Our latest project at 433 S. Spring, also known as The Trust Building, is one that I am extremely excited about. This is an approximately 300,000 sf building located in the Historic Core of Downtown Los Angeles. Built as the headquarters for The Title Insurance and Trust Company in 1928, this property is in the heart of Spring Street, which back then was known as the 'Wall Street of the West.' Spring Street was the place to be for business up until the '70s when businesses started moving to the suburbs and closer to the freeway systems.
After being vacant for roughly 15+ years, Rising acquired the building in June of 2016 and it is one of our biggest projects to date.

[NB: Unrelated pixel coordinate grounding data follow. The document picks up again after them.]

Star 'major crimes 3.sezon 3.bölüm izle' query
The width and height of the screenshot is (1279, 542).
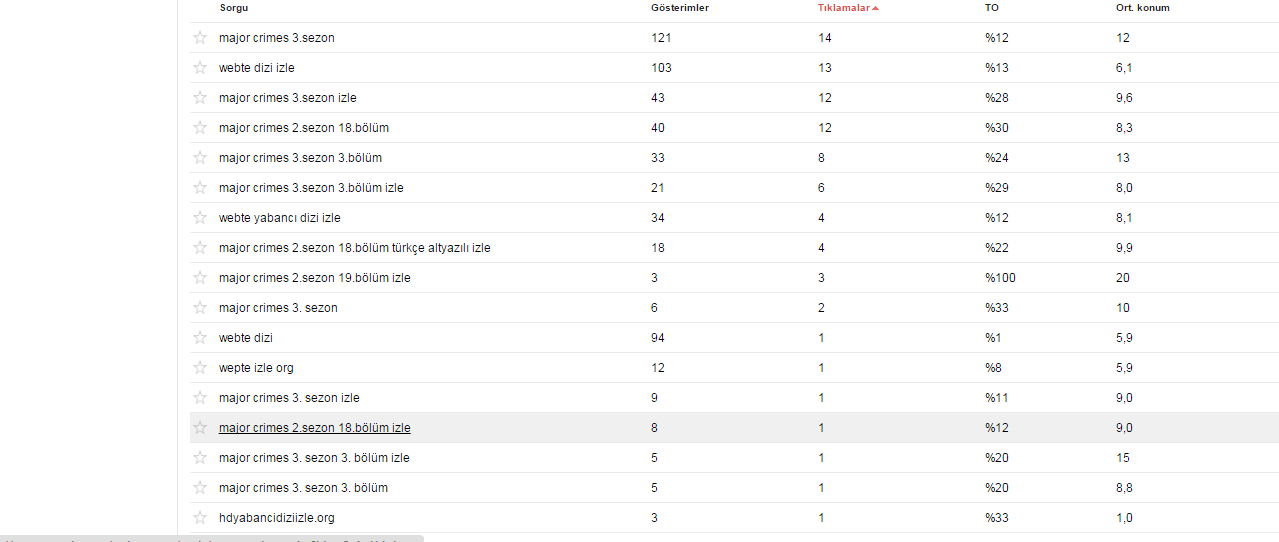coord(200,188)
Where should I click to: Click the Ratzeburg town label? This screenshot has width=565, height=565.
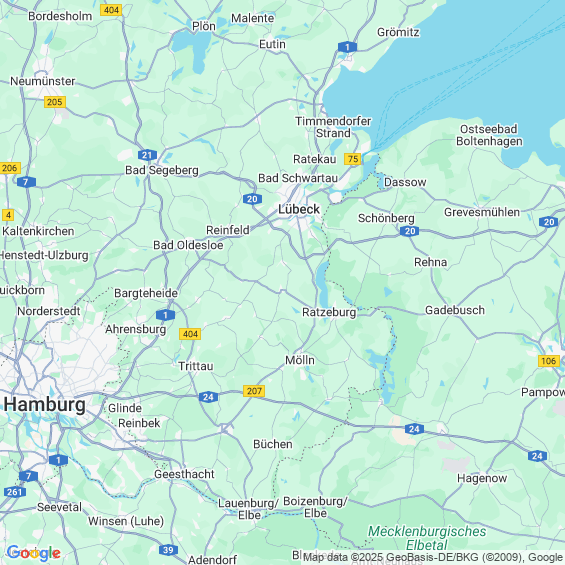point(329,312)
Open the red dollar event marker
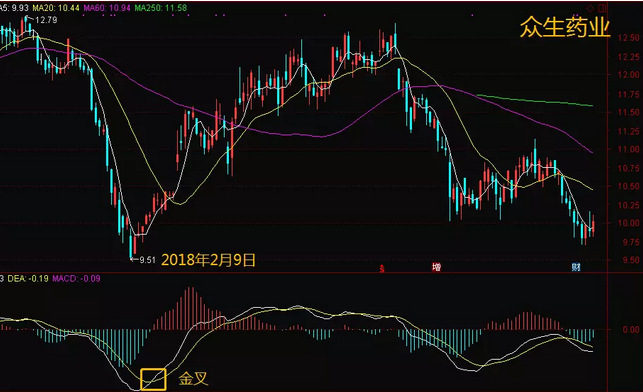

Along with our partners, Lionstone Investments and Industry Partners, have made some great progress thus far that includes:
- Removing asbestos and lead paint
- Restoring historic murals
- Renovations to the historic terracotta façade
- Interior demolition
While there's still a lot of work to be done, we're very excited to open the doors to new tenants in June 2018.
Our acquisition team takes great care in underwriting risk, and when redeveloping a building that is almost 100 years old, you need to take a lot of precautions. As we anticipated, construction costs have been on the rise since our acquisition. This isn't a great surprise given all the cranes in Downtown LA. With 13,760 residential units under construction, The Intercontinental Hotel and a variety of Metro projects, clearly there were bound to be raw material and labor cost increases. In an effort to share with the real estate community, we thought we'd share some of our experience with costs.
Steel and drywall have been our biggest cost increases. We are doing a full seismic retrofit and when we are done, for insurance purposes, our SEL/SUL will be under 20. That will allow the building to be considered a Class A structure. However, to get there, the building, originally designed in the 1920's, will require a lot of steel. Morley Builders has done an excellent job of anticipating and working with our vendors but the reality is that the cost of steel has increased by a significant amount in the last year.
Our redevelopment is also highly reliant on drywall – more so than we anticipated because we are working with the City of LA historic permitting and are required to restore all ceilings in the buildings when viewed from the street. Since our original underwriting, we have seen drywall increase by a substantial amount as well. We have been privileged to work with Gensler on the redevelopment and their team has guided through the process.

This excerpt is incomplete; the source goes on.